BEGIN GIVEN RECORDS

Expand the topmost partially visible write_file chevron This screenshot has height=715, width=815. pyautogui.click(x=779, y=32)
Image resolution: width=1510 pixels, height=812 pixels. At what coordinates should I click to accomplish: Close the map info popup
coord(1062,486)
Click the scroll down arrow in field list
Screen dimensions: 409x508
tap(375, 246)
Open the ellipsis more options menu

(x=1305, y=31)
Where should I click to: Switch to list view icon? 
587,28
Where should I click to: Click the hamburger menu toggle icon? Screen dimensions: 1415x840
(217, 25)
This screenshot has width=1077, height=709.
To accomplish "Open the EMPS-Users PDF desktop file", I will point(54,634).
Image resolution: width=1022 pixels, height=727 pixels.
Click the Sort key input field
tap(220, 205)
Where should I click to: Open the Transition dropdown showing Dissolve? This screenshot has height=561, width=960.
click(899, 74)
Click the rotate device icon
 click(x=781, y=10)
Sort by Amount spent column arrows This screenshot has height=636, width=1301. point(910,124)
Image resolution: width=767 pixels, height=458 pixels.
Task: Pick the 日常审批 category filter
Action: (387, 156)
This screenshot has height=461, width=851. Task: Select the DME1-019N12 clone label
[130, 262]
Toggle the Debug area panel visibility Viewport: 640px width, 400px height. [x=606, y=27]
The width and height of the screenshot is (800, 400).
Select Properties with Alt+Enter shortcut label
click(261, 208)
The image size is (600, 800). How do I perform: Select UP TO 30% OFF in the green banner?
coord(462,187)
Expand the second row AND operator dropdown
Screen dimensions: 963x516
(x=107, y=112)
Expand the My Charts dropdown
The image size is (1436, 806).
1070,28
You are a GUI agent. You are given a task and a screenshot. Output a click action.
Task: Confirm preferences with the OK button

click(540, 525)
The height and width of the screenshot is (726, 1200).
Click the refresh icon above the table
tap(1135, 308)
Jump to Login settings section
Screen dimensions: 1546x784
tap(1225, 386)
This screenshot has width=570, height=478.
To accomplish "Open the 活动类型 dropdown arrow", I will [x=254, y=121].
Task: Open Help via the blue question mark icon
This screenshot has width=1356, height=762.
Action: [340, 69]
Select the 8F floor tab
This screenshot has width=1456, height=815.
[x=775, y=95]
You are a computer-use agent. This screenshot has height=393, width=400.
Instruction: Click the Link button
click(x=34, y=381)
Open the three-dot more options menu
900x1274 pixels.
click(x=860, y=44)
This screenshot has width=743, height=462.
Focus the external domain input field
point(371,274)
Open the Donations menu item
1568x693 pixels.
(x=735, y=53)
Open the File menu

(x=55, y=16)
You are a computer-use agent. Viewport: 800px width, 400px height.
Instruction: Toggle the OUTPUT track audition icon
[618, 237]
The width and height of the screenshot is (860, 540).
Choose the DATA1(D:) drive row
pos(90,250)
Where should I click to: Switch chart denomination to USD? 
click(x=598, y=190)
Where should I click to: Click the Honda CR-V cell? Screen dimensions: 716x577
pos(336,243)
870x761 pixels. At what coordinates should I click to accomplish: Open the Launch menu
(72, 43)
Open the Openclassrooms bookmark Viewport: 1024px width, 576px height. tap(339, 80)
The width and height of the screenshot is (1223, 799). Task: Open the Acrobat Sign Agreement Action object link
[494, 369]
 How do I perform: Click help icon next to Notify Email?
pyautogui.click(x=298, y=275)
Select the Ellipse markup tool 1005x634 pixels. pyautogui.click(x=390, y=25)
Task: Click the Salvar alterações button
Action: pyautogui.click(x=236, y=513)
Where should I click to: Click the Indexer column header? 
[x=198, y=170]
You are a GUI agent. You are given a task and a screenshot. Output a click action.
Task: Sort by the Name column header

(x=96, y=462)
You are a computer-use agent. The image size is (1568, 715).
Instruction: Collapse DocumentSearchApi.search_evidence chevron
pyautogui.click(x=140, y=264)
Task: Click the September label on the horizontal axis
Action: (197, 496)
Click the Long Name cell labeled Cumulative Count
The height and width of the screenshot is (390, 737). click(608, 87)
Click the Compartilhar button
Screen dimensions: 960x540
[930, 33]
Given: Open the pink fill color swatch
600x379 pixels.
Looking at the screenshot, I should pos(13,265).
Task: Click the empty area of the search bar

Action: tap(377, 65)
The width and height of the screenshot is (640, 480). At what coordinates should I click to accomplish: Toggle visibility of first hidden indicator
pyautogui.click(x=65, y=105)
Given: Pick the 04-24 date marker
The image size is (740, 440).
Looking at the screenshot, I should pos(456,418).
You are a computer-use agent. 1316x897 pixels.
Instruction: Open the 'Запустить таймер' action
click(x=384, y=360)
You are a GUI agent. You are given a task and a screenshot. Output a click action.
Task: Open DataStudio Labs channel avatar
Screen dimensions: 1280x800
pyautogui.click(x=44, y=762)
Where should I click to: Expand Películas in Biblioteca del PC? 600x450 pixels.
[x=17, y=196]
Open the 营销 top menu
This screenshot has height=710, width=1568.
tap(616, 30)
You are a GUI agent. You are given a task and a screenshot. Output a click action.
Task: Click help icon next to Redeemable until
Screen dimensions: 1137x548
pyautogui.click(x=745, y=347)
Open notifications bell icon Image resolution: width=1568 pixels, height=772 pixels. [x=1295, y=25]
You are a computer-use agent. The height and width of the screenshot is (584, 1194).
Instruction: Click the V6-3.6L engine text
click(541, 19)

END GIVEN RECORDS

TASK INSTRUCTIONS:
Could you count the lines of the listing above that hold the word "will" and give only the total?

SOLUTION TO THIS EXERCISE:
2